НАБЛЮДАТЕЛЬ
скоропись ольги балла
Словно сговорившись, авторы всех трёх книг этой «Скорописи» выявляют свои символические истоки, рассказывают — в избранных сюжетах — собственную смысловую биографию и генеалогию. Все три эссеистических сборника, которые прозорливый случай привёл в этот раз на рецензентский стол — книги благодарности (бывает аналитическая, аналитичная благодарность? — Ещё как бывает), а кроме того — родственных ей, неотделимых от неё внимания и стремления понять. Но какие разные, оказывается, возможны режимы их проживания и выговаривания.
Мария Степанова. Против нелюбви. — М.: АСТ, 2019. — (Эксклюзивное мнение).
Наименее автобиографична — и наиболее аналитична — из троих авторов поэт Мария Степанова. То есть, разумеется, неминуемо автобиографична и она, только с наименьшим употреблением местоимения «я»: о себе и своём, важном для себя, для собственного понимания и чувства мира Степанова говорит исключительно через анализ чужих текстов и чужих жизней. От поэзии здесь — сложная чуткая речь, воспитанная стихами, — но никакой лирики. (Я бы сказала, это такая смысловая автобиография, которая целиком прячется в собственное иновыговаривание — и с тем большей полнотой раскрывается в нём. Говоря о своём, она сразу — о человеческом вообще, прочитывая, проясняя своё время через другой опыт, уже состоявшийся, а потому открытый осмыслению — и это ли не лучший из способов говорить о себе?)

_Исходный материал_

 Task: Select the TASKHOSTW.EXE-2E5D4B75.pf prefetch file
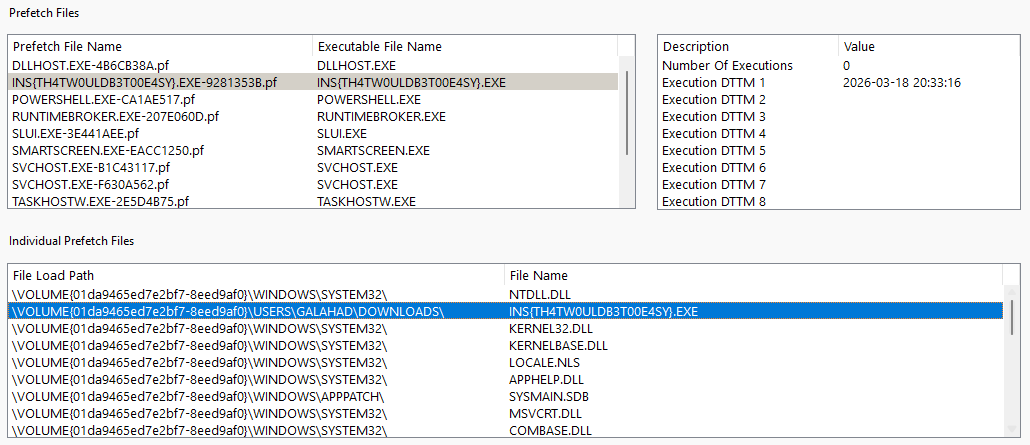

_Задания для работы_
[A] Перечислите все выходные данные книги Марии Степановой, приведенные в рецензии, и укажите, к чему относится каждое из них.
[B] Перепишите отрывок рецензии без изменений: начните с места, где стоят слова «Наименее автобиографична —», и остановитесь после слов «говорить о себе?)».
Материал никак не связан с рецензией.

_Полные ответы_
[A]
Автор: Мария Степанова
Название: «Против нелюбви»
Место издания: М.
Издательство: АСТ
Год издания: 2019
Серия: «Эксклюзивное мнение»

[B]
Наименее автобиографична — и наиболее аналитична — из троих авторов поэт Мария Степанова. То есть, разумеется, неминуемо автобиографична и она, только с наименьшим употреблением местоимения «я»: о себе и своём, важном для себя, для собственного понимания и чувства мира Степанова говорит исключительно через анализ чужих текстов и чужих жизней. От поэзии здесь — сложная чуткая речь, воспитанная стихами, — но никакой лирики. (Я бы сказала, это такая смысловая автобиография, которая целиком прячется в собственное иновыговаривание — и с тем большей полнотой раскрывается в нём. Говоря о своём, она сразу — о человеческом вообще, прочитывая, проясняя своё время через другой опыт, уже состоявшийся, а потому открытый осмыслению — и это ли не лучший из способов говорить о себе?)